I’m not claiming a confirmed backend bug. I’m looking for comparison data because the change I observed is large enough that it does not look normal
What I tested
I have a repeatable long-context task that requires the model to:
-
read a large uploaded context/file packet,
-
reconcile multiple source documents,
-
identify pending work,
-
produce a concrete written deliverable,
-
include an actionable implementation/review plan.
This is not a short Q&A prompt. It is the kind of task where the model needs sustained reasoning and careful file/context handling.
What I observed (using the same task as to have imperial test diagnostic data)
A prior run of the same class of task, using GPT-5.4 Pro Standard, took roughly 60 minutes and completed the work correctly.
A later run, also using GPT-5.4 Pro Standard, completed in roughly 8 minutes, but the output was materially lower quality. It looked more like a readiness/summary response than the actual requested deliverable. Same task and files, it just change from a day to the next.
The issue was not simply that the model was faster. The issue was:
GPT-5.4 Pro Standard run A: ~60 minutes, complete and correct
GPT-5.4 Pro Standard run B: ~8 minutes, incomplete and missing the core deliverable
Why this seems concerning
For this task type, a correct answer required the model to stay engaged across a large context and produce a concrete output.

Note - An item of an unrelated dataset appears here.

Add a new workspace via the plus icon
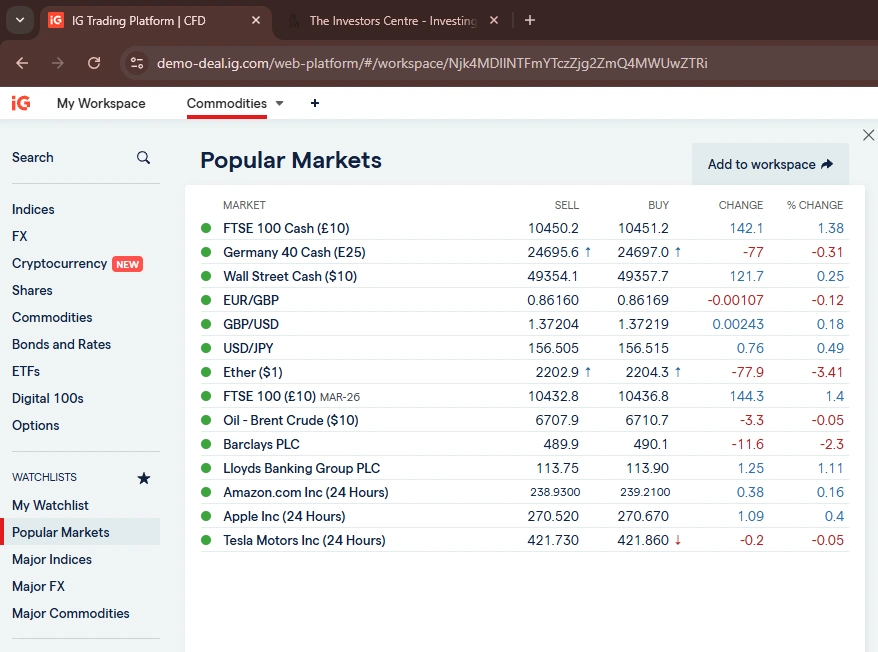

Instead, the shorter run appeared to stop at a high-level framing/acknowledgement stage.
The shorter run did not just compress the work. It skipped the central artifact the task required.
This resembles a lower effective reasoning-effort budget, but I cannot see the hidden backend setting, so I do not know whether the cause is:
a temporary routing/configuration issue,
a hidden reasoning-effort change,
file/context handling degradation,
early stopping behavior,
or normal model variance.
Why I do not think this is just normal variation
A swing from about 60 minutes to about 8 minutes for the same class of long-context task is large by itself.
But the stronger signal is output completeness:
Earlier run: long duration, complete deliverable
Later run: short duration, plausible-looking summary, missing deliverable
The later answer looked superficially responsive, but it did not complete the actual work requested.
This is a repeated pattern I’ve noticed before when a new model was released and one stay using the same “old” or not current latest model, so maybe is the case since this happen on a Saturday Apr 18th, that a new model might come out or something, but not some I can know.
Secondary tool/context anomalies
I also noticed some possible tool/context weirdness during diagnostics, though these may be separate issues:
-
uploaded file retrieval seemed inconsistent;
-
search over uploaded/context files appeared to surface unrelated prior material;
-
a simple Python/stdout test behaved inconsistently in one diagnostic path, while a direct Python path worked.
Again, those may be unrelated, but I’m mentioning them in case others are seeing similar clusters.
Questions for other users
Has anyone else recently seen GPT-5.4 Pro Standard:
-
finish long reasoning tasks much faster than before;
-
produce a plausible-looking summary instead of the requested artifact;
-
appear to use a lower effective thinking budget;
-
skip file/artifact production in tasks where prior runs completed it;
-
behave differently across otherwise similar Standard-mode sessions?
Useful comparison data would be:
same or similar prompt
same uploaded/context size
model setting used
earlier run duration and quality
later run duration and quality
whether the final deliverable was actually produced
whether the run seemed to stop at summary/readiness instead of execution
I’m trying to determine whether this is expected variance, a temporary configuration/routing issue, a file/context handling issue, or a broader regression in effective long-context reasoning within GPT-5.4 Pro Standard.
It all seems faster and likely users will say or noticed that ChatGPT is alot faster, like 4x or more, before it was slower to go from a prompt sent to Thinking and in the Thinking tab the steps usually would take longer now it all goes much much quicker similar in a way to a real-time chat. Just want to know if this is the new normal so I can see what and how to engineer around it or alternatives.